◆ **RAW RECORDS**
++++++++++

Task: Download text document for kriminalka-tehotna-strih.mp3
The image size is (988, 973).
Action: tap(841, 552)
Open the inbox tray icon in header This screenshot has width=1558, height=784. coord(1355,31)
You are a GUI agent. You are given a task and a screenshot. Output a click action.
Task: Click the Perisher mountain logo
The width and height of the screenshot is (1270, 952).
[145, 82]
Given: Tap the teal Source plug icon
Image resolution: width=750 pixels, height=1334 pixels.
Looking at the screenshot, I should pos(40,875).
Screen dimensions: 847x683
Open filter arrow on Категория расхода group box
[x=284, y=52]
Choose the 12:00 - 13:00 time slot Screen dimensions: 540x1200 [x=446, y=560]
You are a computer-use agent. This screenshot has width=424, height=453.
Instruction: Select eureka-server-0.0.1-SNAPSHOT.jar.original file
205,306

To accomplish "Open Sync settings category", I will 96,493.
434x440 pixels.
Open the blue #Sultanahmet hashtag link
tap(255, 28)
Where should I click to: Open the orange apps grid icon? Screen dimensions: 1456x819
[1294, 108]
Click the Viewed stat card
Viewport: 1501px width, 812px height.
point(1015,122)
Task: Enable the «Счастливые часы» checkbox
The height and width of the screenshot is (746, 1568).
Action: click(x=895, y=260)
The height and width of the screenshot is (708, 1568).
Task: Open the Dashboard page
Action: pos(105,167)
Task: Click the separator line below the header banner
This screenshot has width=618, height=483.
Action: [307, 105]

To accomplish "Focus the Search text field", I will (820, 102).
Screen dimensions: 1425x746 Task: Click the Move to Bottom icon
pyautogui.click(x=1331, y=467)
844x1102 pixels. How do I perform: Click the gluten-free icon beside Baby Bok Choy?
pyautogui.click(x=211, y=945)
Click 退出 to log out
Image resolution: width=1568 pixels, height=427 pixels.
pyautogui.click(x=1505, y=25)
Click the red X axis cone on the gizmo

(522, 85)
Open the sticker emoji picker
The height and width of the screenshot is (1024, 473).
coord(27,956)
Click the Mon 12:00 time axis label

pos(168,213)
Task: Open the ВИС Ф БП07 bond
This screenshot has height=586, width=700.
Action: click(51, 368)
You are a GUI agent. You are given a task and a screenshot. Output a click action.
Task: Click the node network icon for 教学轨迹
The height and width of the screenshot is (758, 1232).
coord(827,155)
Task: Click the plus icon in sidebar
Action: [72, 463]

++++++++++

◆ **TASK REQUIREMENTS**
Could you rewrite everything from the start of the entries down to and including the line containing "Action: click(51, 368)" as a numbered list, leaving out any blank lines?

◆ **REPLY TO THE EXERCISE**
1. Task: Download text document for kriminalka-tehotna-strih.mp3
2. The image size is (988, 973).
3. Action: tap(841, 552)
4. Open the inbox tray icon in header This screenshot has width=1558, height=784. coord(1355,31)
5. You are a GUI agent. You are given a task and a screenshot. Output a click action.
6. Task: Click the Perisher mountain logo
7. The width and height of the screenshot is (1270, 952).
8. [145, 82]
9. Given: Tap the teal Source plug icon
10. Image resolution: width=750 pixels, height=1334 pixels.
11. Looking at the screenshot, I should pos(40,875).
12. Screen dimensions: 847x683
13. Open filter arrow on Категория расхода group box
14. [x=284, y=52]
15. Choose the 12:00 - 13:00 time slot Screen dimensions: 540x1200 [x=446, y=560]
16. You are a computer-use agent. This screenshot has width=424, height=453.
17. Instruction: Select eureka-server-0.0.1-SNAPSHOT.jar.original file
18. 205,306
19. To accomplish "Open Sync settings category", I will 96,493.
20. 434x440 pixels.
21. Open the blue #Sultanahmet hashtag link
22. tap(255, 28)
23. Where should I click to: Open the orange apps grid icon? Screen dimensions: 1456x819
24. [1294, 108]
25. Click the Viewed stat card
26. Viewport: 1501px width, 812px height.
27. point(1015,122)
28. Task: Enable the «Счастливые часы» checkbox
29. The height and width of the screenshot is (746, 1568).
30. Action: click(x=895, y=260)
31. The height and width of the screenshot is (708, 1568).
32. Task: Open the Dashboard page
33. Action: pos(105,167)
34. Task: Click the separator line below the header banner
35. This screenshot has width=618, height=483.
36. Action: [307, 105]
37. To accomplish "Focus the Search text field", I will (820, 102).
38. Screen dimensions: 1425x746 Task: Click the Move to Bottom icon
39. pyautogui.click(x=1331, y=467)
40. 844x1102 pixels. How do I perform: Click the gluten-free icon beside Baby Bok Choy?
41. pyautogui.click(x=211, y=945)
42. Click 退出 to log out
43. Image resolution: width=1568 pixels, height=427 pixels.
44. pyautogui.click(x=1505, y=25)
45. Click the red X axis cone on the gizmo
46. (522, 85)
47. Open the sticker emoji picker
48. The height and width of the screenshot is (1024, 473).
49. coord(27,956)
50. Click the Mon 12:00 time axis label
51. pos(168,213)
52. Task: Open the ВИС Ф БП07 bond
53. This screenshot has height=586, width=700.
54. Action: click(51, 368)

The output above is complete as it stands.